* What to do *
Can you output each line of the data as a numbered list, starting at the line that contains "Given: Enable the PLL Reference checkbox" and running through the end of the data, with blank lines skipped and the pictures left out?

* Input *

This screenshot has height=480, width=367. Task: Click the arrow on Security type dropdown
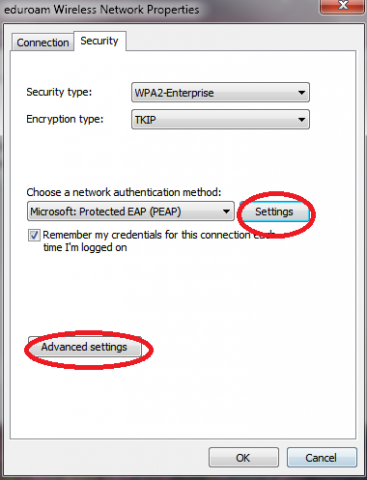pos(302,92)
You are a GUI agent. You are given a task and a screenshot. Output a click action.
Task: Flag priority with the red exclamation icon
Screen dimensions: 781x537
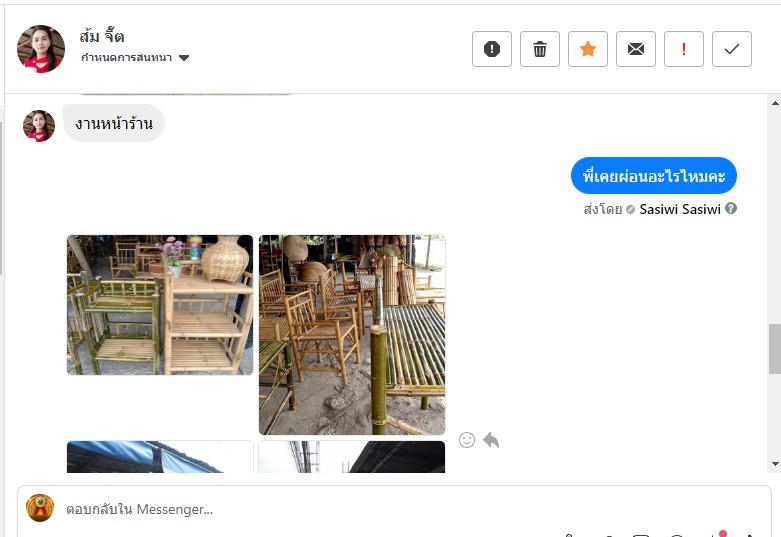[x=683, y=49]
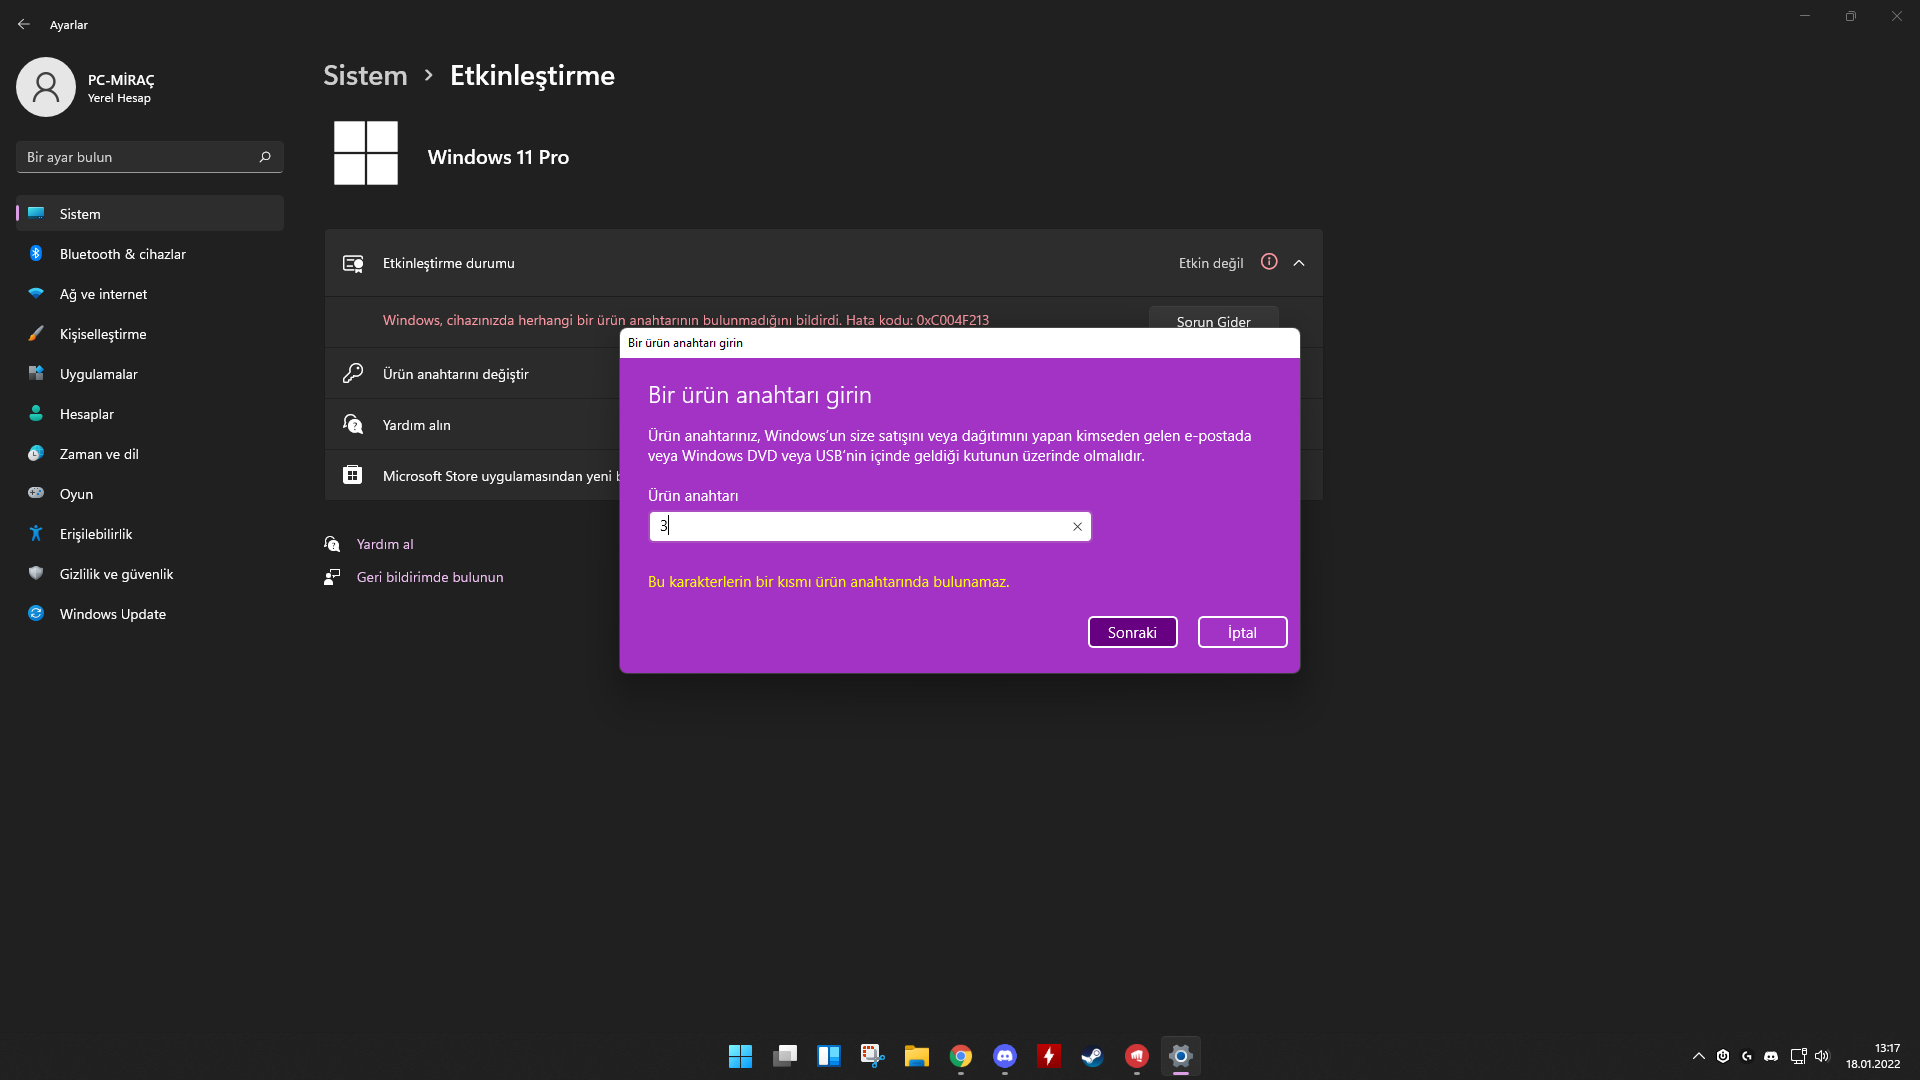Open Discord from the taskbar

click(1004, 1056)
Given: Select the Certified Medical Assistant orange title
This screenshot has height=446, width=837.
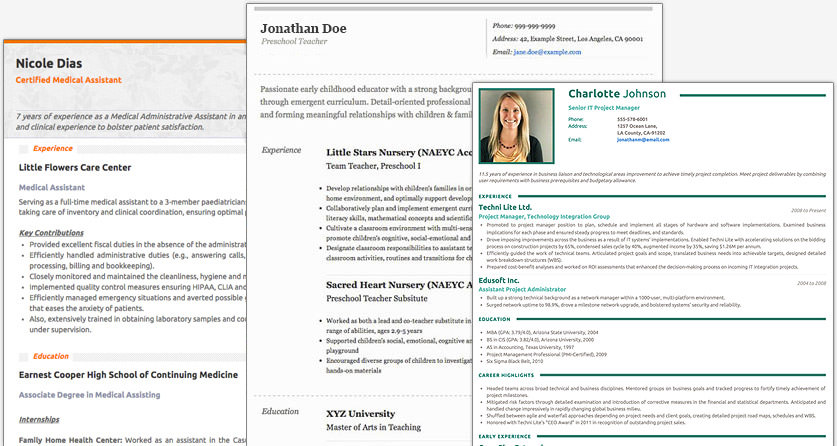Looking at the screenshot, I should point(68,80).
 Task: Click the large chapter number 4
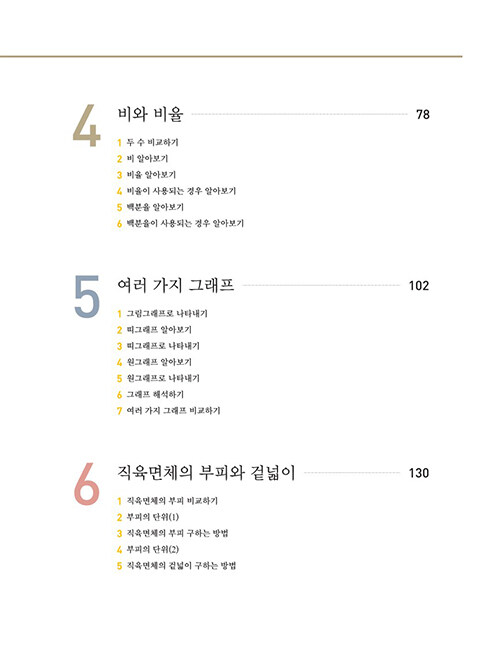[x=87, y=126]
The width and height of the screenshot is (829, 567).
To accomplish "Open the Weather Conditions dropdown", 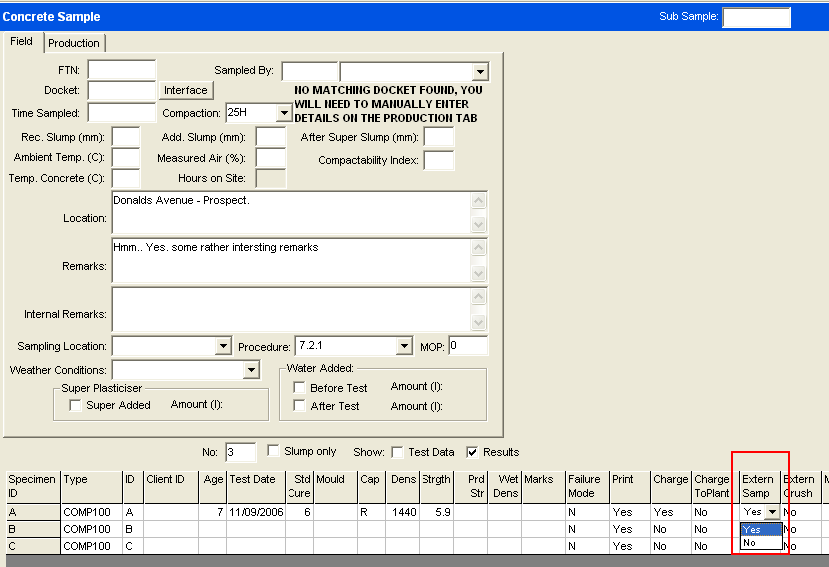I will click(251, 371).
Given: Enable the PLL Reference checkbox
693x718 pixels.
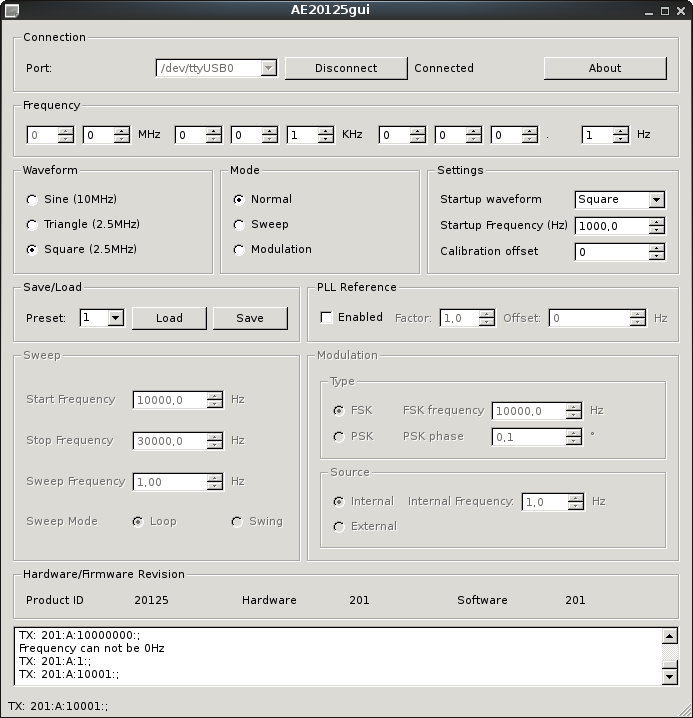Looking at the screenshot, I should click(326, 317).
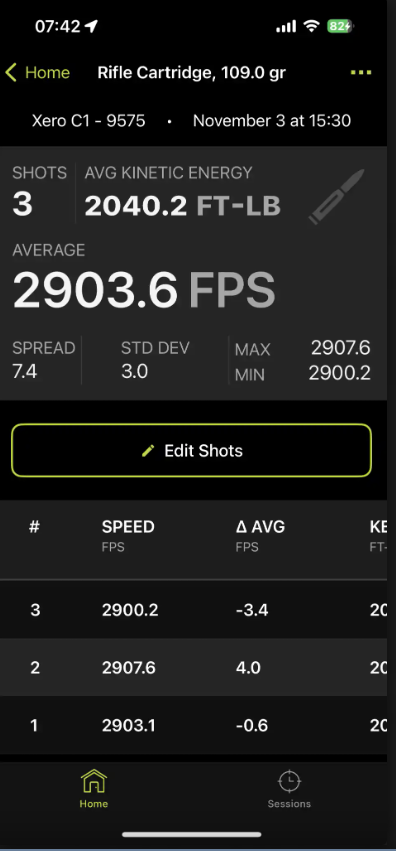Tap the Wi-Fi status icon
The width and height of the screenshot is (396, 851).
click(x=311, y=26)
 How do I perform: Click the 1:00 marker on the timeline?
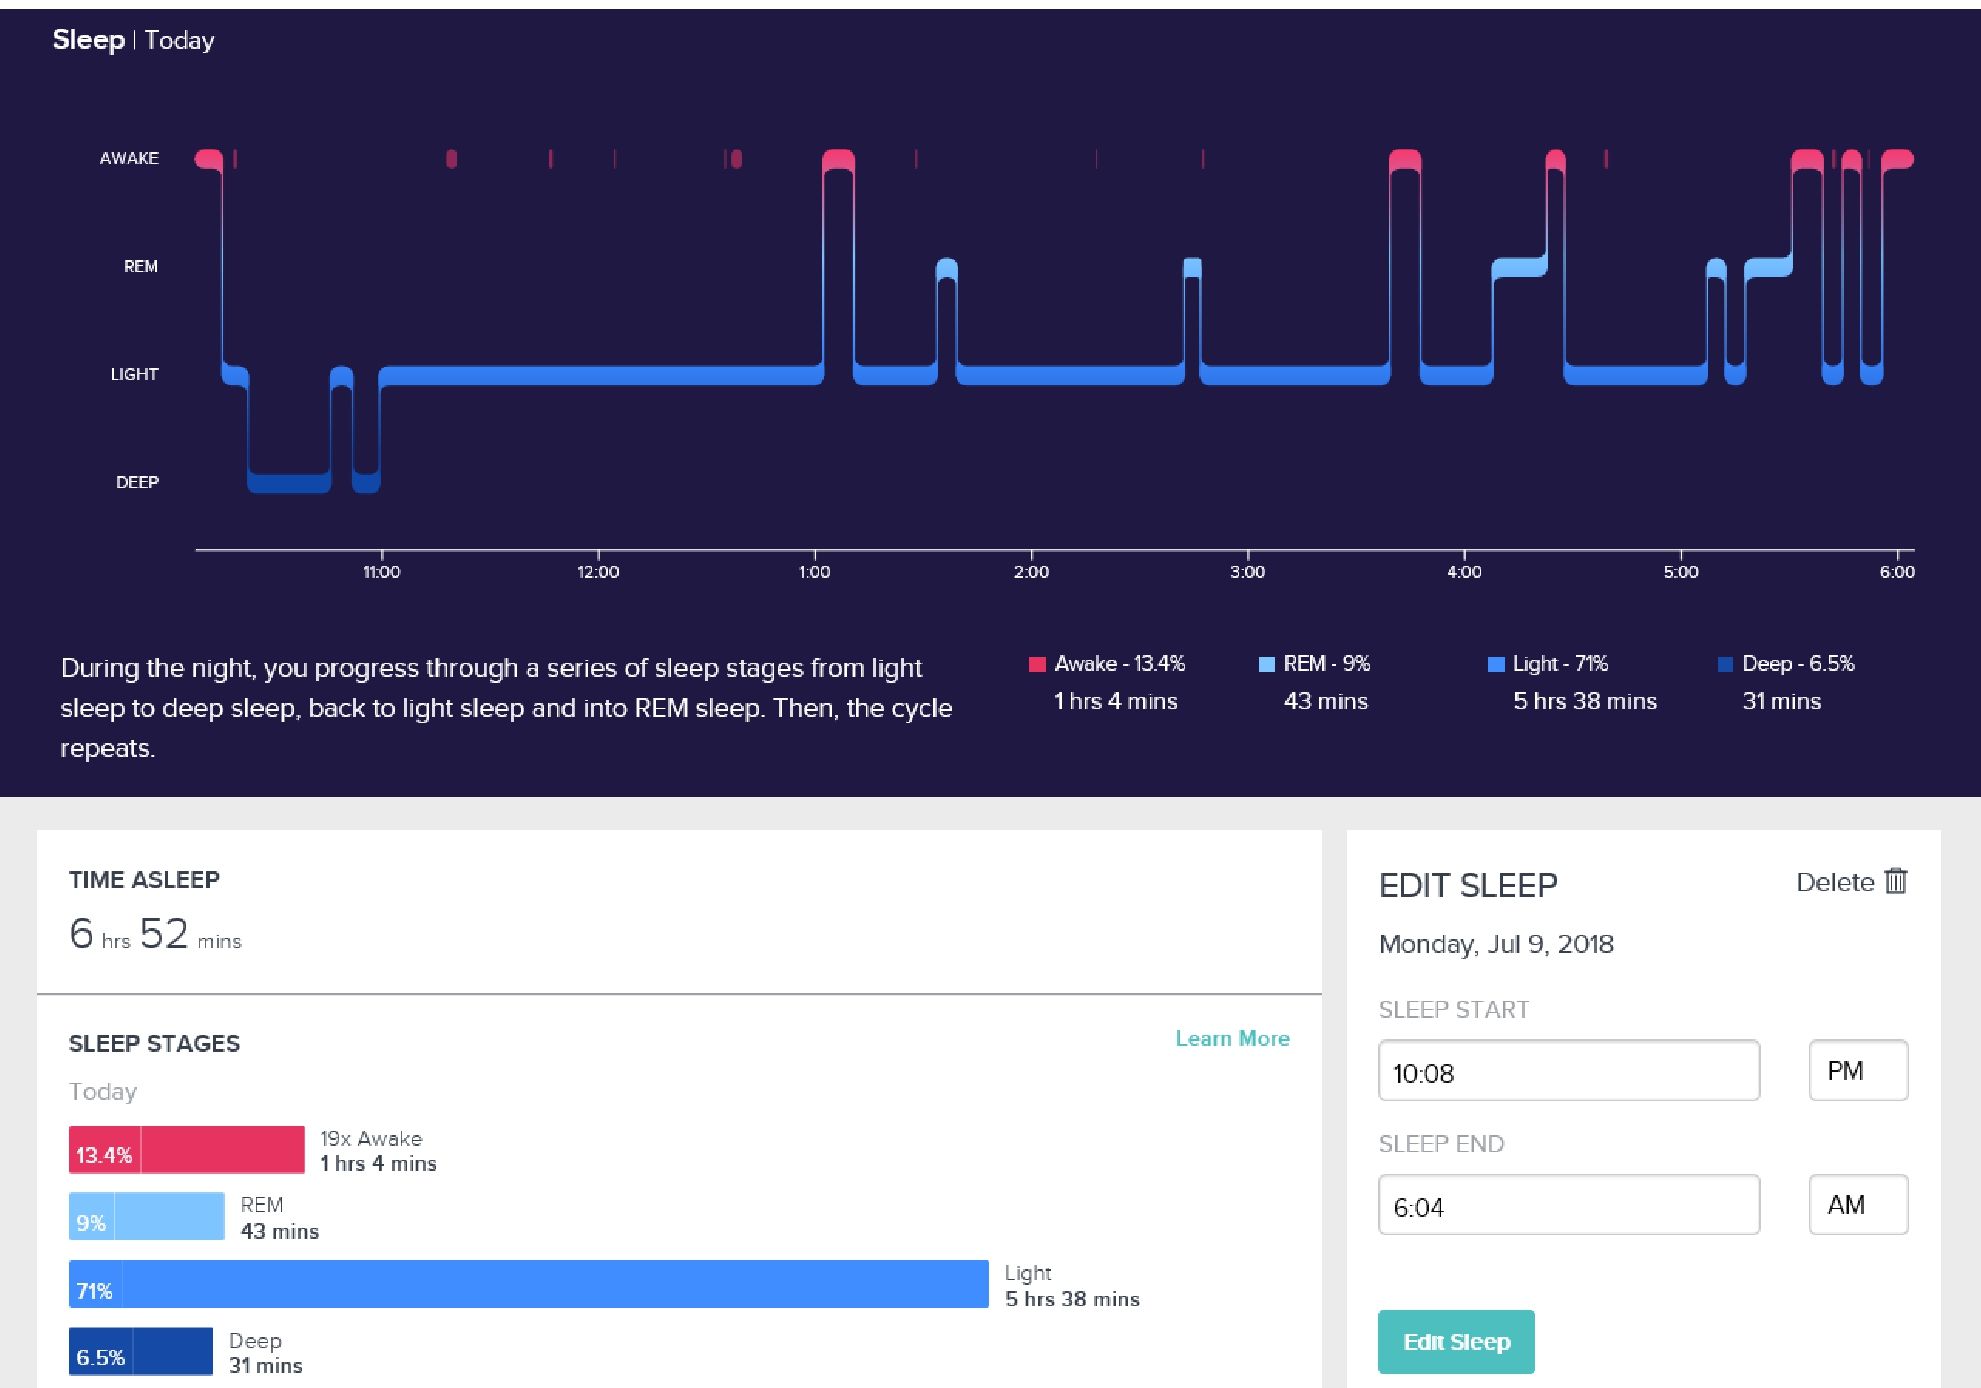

* Task result *
1. Given: Enable the PLL Reference checkbox
2. 693x718 pixels.
3. Looking at the screenshot, I should click(326, 317).
4. Tap the Wi-Fi status icon
5. The width and height of the screenshot is (396, 851).
6. click(x=311, y=26)
7.  How do I perform: Click the 1:00 marker on the timeline?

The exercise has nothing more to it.